# Source passage:
A similar opposition can be found in her two films for Blake Edwards. Her character in Experiment in Terror is relatively sketchy and conventional, but (as the object of terrorization by a psychopath) it is built upon the necessity for self-control. Days of Wine and Roses plays on the converse of this, and on the corollary of the overt, flamboyant sensuality of Anatomy of a Murder : the character's surrender to alcoholic dissolution as an escape from the tensions and constraints of contemporary urban life.
Beginning particularly around the time of Remick's 1970 move to London following her marriage to the British director William "Kip" Gowans, Remick faced the bane of so many ingenues turned mature women—a dearth of lead roles in major motion pictures. Over the next 21 years until her premature death in 1991 from cancer, the second phase of her career took her down the now-familiar path into television films and mini-series. Two of Remick's best performances during this period were in mini-series that offered her challenging roles: 1974's Jennie: Lady Randolph Churchill and 1987's Nutcracker: Money, Madness, Murder . In the former, Remick fulfilled a long-time ambition by playing the title role, the American-born mother of Winston Churchill, and was triumphant in capturing the woman's flamboyancy and in portraying her from age 18 to 67. Remick (and the series) won universal critical praise, but especially in England where she earned an award from the British Academy. The based-on-fact Nutcracker provided Remick with another memorable role—Frances Schreuder, a narcissistic socialite who plots, with her eldest son, the murder of her father fearing he plans to cut her out of his multimillion dollar fortune. Remick perfectly embodies the cold-blooded Schreuder, never once showing her in a sympathetic light.

# Work request 1:
In the passage on Remick's career, whom did she play in Jennie: Lady Randolph Churchill?
# Work request 2:
Pick up the passage on Remick's career right after its final sentence and write what comes next.

(Saved data entries)
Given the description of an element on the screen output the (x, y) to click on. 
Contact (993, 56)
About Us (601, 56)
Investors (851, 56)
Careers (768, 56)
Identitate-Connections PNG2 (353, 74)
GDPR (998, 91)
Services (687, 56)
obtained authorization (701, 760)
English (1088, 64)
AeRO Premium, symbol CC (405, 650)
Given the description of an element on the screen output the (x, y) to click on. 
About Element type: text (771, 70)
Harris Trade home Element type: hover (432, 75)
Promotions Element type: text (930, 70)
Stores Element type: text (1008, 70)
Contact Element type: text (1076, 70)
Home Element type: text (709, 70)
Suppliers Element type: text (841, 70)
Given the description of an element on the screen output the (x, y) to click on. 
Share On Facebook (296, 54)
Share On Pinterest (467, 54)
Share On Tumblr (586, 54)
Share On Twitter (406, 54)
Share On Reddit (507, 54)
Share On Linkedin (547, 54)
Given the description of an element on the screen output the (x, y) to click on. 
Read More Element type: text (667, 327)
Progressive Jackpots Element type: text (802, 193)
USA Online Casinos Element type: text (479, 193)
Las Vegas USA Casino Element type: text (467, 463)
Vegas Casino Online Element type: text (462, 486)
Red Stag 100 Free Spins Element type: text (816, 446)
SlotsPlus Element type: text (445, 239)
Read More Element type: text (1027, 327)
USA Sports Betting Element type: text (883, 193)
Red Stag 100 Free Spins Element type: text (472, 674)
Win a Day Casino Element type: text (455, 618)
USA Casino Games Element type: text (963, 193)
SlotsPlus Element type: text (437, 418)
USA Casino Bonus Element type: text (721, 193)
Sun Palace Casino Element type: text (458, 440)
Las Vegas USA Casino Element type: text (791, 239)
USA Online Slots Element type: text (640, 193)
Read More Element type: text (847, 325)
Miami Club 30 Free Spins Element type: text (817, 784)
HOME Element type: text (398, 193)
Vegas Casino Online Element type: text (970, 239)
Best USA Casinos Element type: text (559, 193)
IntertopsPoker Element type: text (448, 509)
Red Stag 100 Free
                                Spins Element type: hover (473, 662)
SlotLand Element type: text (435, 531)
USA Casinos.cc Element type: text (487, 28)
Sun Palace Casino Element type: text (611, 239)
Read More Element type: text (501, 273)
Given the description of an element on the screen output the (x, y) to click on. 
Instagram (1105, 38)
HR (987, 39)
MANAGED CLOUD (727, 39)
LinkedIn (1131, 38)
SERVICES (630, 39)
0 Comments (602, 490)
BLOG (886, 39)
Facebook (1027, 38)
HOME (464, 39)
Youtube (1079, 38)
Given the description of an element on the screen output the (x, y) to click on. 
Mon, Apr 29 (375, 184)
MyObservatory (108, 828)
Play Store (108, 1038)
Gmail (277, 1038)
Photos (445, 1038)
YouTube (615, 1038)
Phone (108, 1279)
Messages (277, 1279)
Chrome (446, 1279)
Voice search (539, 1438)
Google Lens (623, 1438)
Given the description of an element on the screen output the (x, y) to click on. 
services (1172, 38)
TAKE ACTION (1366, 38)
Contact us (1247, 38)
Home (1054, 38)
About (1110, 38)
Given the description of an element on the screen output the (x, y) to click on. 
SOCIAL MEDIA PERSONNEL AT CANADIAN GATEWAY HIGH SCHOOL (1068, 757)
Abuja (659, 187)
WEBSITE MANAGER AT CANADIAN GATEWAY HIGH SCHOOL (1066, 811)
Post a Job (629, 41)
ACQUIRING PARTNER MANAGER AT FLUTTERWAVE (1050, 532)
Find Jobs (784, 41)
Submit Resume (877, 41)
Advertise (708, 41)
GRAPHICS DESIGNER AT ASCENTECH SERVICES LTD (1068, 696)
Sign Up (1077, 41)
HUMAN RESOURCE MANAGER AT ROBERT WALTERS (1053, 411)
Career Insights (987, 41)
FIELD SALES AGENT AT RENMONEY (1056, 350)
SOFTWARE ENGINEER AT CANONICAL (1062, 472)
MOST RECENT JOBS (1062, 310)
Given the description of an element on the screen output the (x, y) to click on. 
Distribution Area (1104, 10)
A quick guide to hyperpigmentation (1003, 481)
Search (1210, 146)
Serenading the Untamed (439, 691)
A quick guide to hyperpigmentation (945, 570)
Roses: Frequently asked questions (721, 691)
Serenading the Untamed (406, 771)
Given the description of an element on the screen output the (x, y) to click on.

# Exercise answer 1:
She played the title role, the American-born mother of Winston Churchill.

# Exercise answer 2:
Remick certainly made the most of the dwindling opportunities presented to her in the 1970s and 1980s, almost always elevating the not-always top-notch material she was presented with, but her real-life portrayal of cancer patient was perhaps the most inspiring role of her career. Following her 1989 diagnosis, she not only faced the dread disease with courage but also spoke publicly and without hesitation about her illness, trying to impart hope to others similarly afflicted and earning a Cancervive Victory award in the process. Her death in July 1991 at age 55 cut short the career of one of classiest and most-respected actresses of her time.